Screenshot grounding data
BEGIN

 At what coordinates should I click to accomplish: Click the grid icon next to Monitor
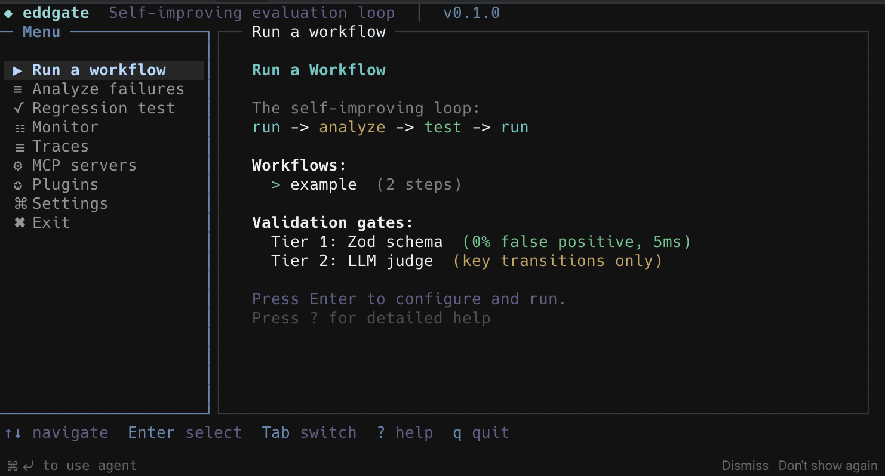(17, 127)
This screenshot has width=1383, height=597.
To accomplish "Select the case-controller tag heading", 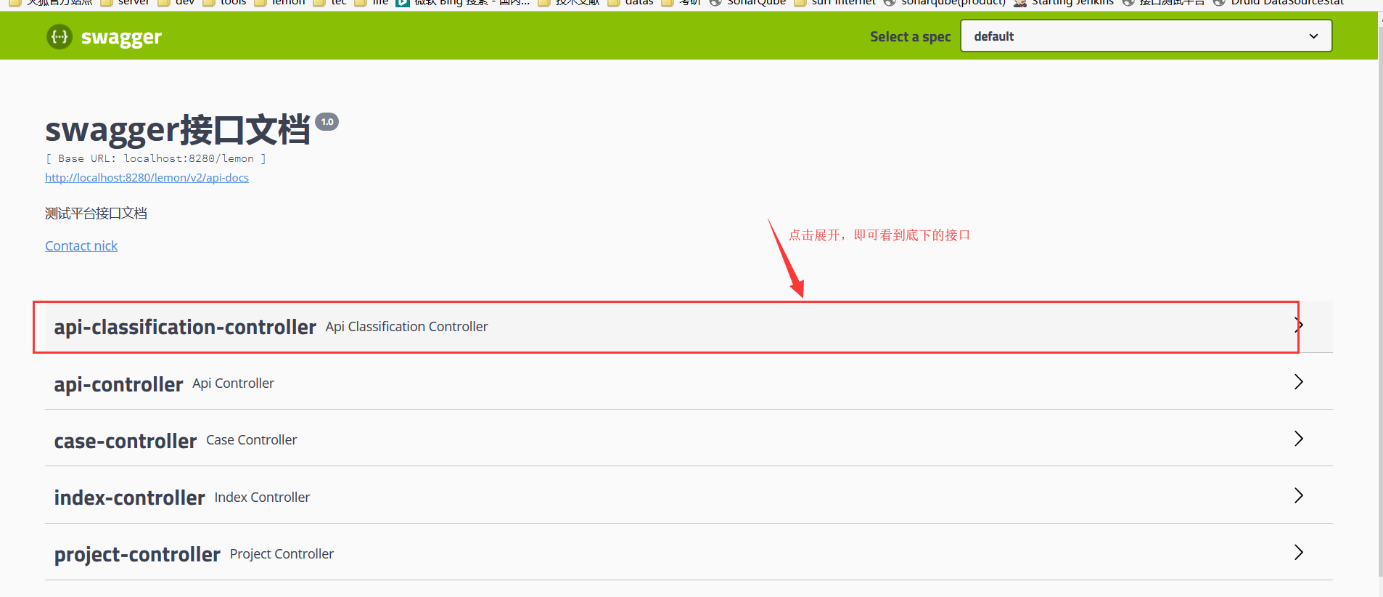I will click(x=126, y=441).
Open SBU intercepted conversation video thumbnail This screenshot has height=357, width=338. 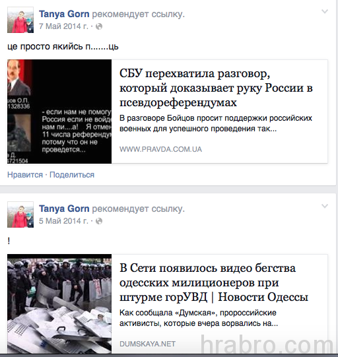coord(59,112)
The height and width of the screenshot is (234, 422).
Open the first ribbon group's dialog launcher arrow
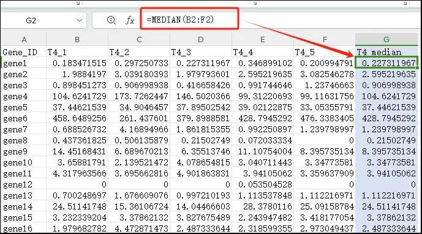point(78,3)
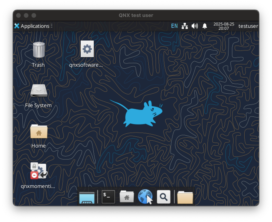Open the network connections icon in panel
Image resolution: width=272 pixels, height=222 pixels.
(x=185, y=26)
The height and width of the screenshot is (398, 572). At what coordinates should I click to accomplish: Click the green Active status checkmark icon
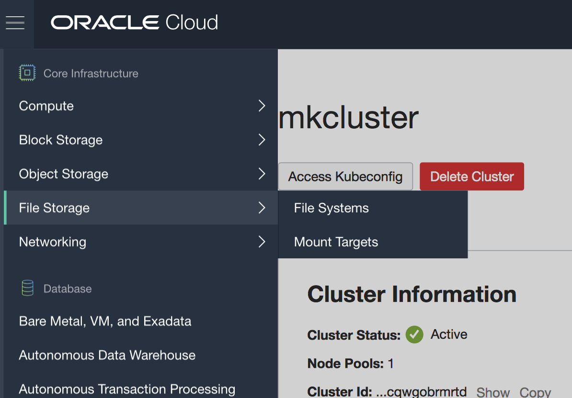414,334
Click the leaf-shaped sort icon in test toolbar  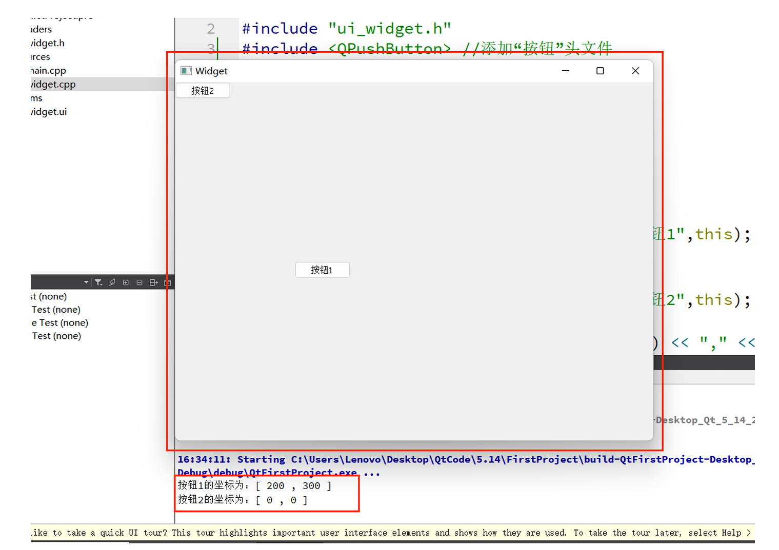[112, 282]
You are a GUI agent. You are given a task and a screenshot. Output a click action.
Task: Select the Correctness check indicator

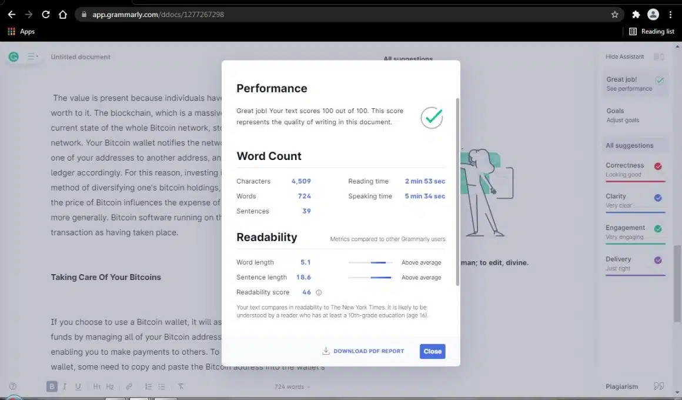658,166
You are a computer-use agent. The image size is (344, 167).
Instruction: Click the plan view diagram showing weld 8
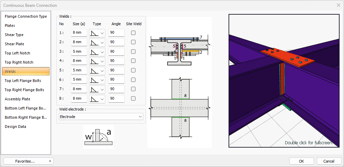[x=180, y=108]
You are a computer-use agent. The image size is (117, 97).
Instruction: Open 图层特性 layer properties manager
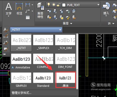tap(40, 10)
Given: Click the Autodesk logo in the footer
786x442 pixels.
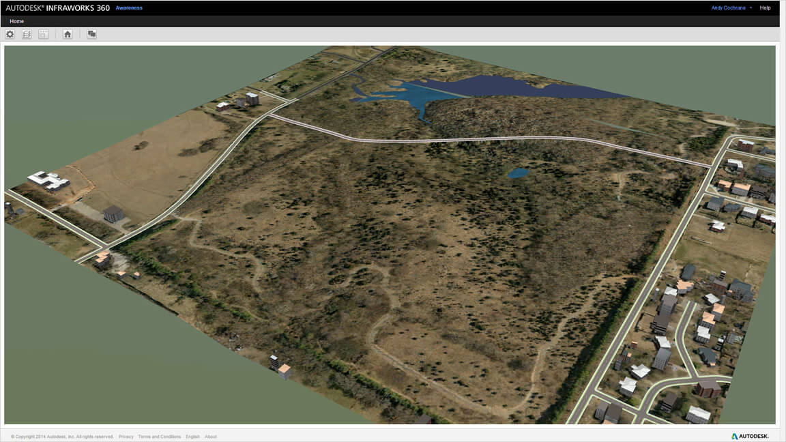Looking at the screenshot, I should click(x=750, y=436).
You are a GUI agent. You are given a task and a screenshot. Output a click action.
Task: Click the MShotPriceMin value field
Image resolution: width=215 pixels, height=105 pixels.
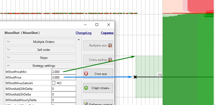pyautogui.click(x=63, y=72)
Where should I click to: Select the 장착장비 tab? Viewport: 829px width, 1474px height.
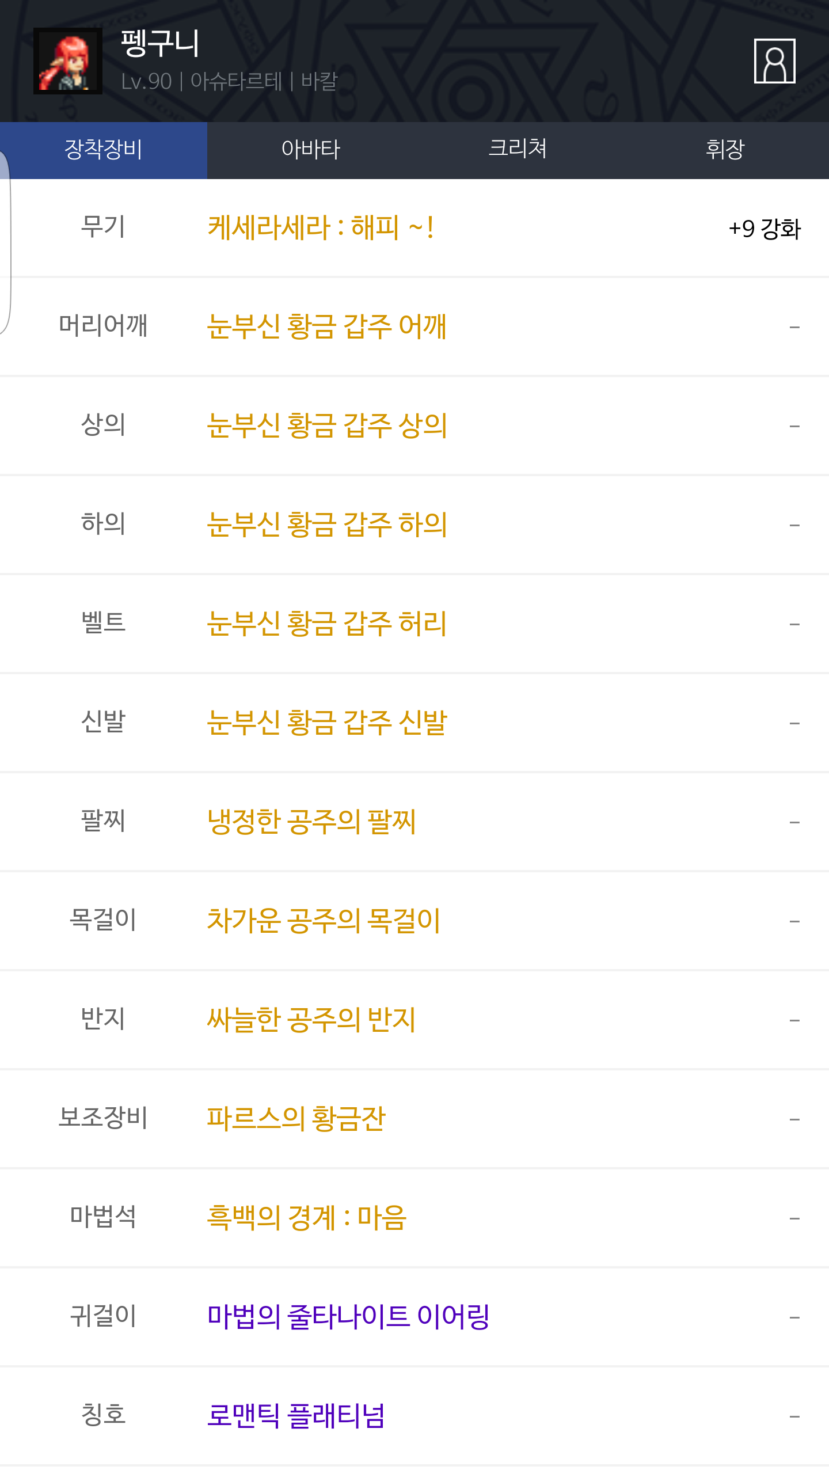click(x=104, y=150)
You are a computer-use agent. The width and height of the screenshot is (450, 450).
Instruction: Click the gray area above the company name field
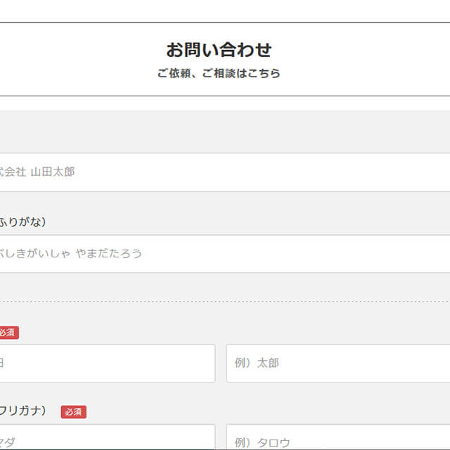pyautogui.click(x=225, y=131)
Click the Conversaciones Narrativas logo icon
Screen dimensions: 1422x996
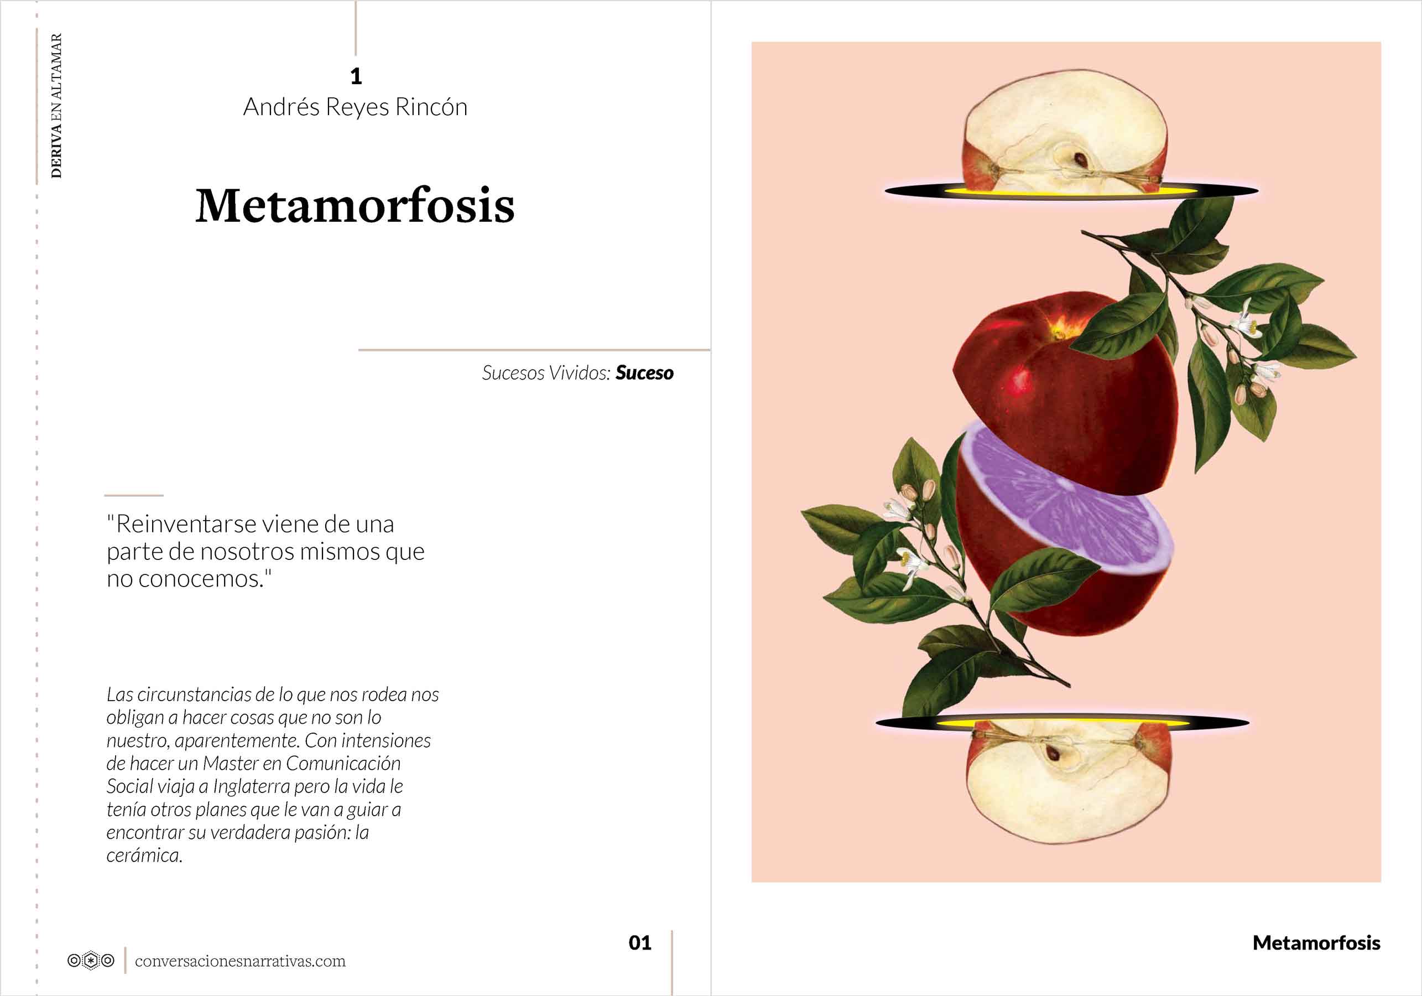coord(91,961)
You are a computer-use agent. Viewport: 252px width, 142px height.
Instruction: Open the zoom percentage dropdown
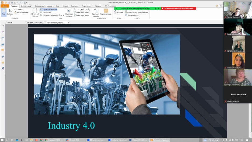click(86, 9)
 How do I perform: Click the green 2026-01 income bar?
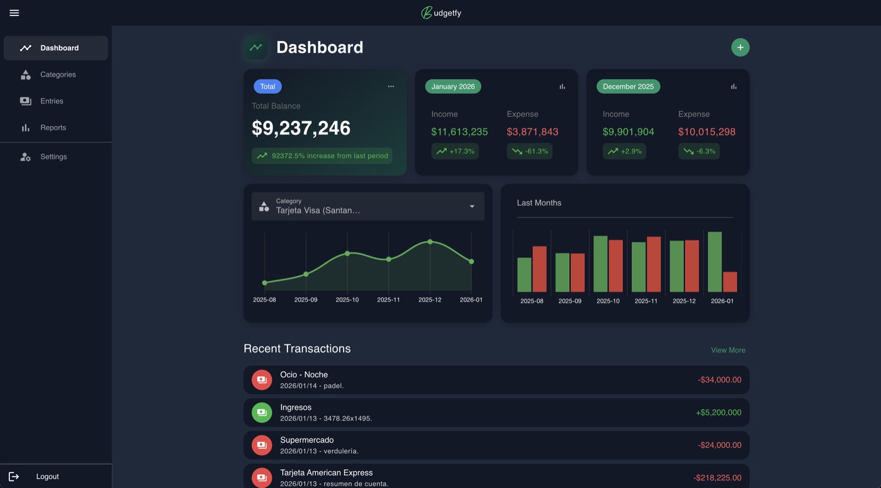714,262
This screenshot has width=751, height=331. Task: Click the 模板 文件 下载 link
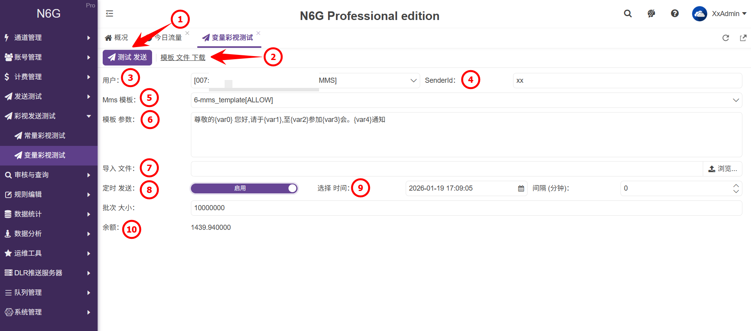click(183, 58)
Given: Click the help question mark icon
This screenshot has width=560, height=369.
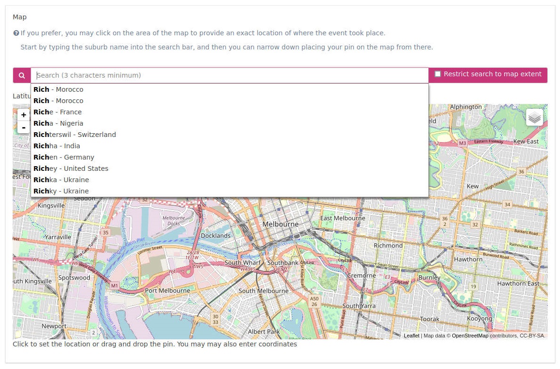Looking at the screenshot, I should pyautogui.click(x=16, y=33).
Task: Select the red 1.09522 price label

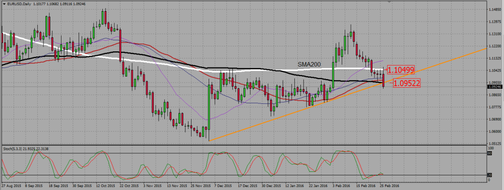Action: [407, 83]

END

Task item
Output only the lines above from the one containing "Task: Select the Correctness check indicator" to the one containing "Given: Click the help question mark icon", both included, exactly as written and with no pictures.

Response to this exercise
Task: Select the Correctness check indicator

658,166
You are a computer-use agent. The image size is (344, 167).
Instruction: Click the plan view diagram showing weld 8
[x=180, y=108]
You are a computer-use agent. The image size is (117, 97).
Instruction: Open 图层特性 layer properties manager
tap(40, 10)
Given: Click the Autodesk logo in the footer
786x442 pixels.
Looking at the screenshot, I should click(x=750, y=436).
You are a GUI agent. You are given a task and a screenshot. Output a click action.
Task: Click the MShotPriceMin value field
Image resolution: width=215 pixels, height=105 pixels.
pyautogui.click(x=63, y=72)
Where should I click to: Select the 장착장비 tab? Viewport: 829px width, 1474px height.
click(x=104, y=150)
You are a computer-use agent. The width and height of the screenshot is (450, 450).
Instruction: Click the gray area above the company name field
pyautogui.click(x=225, y=131)
Click the Conversaciones Narrativas logo icon
Screen dimensions: 1422x996
coord(91,961)
You are a computer-use agent. Viewport: 252px width, 142px height.
Instruction: Open the zoom percentage dropdown
click(86, 9)
 How do I perform: Click the green 2026-01 income bar?
714,262
This screenshot has width=751, height=331. Task: Click the 模板 文件 下载 link
click(183, 58)
Given: Click the help question mark icon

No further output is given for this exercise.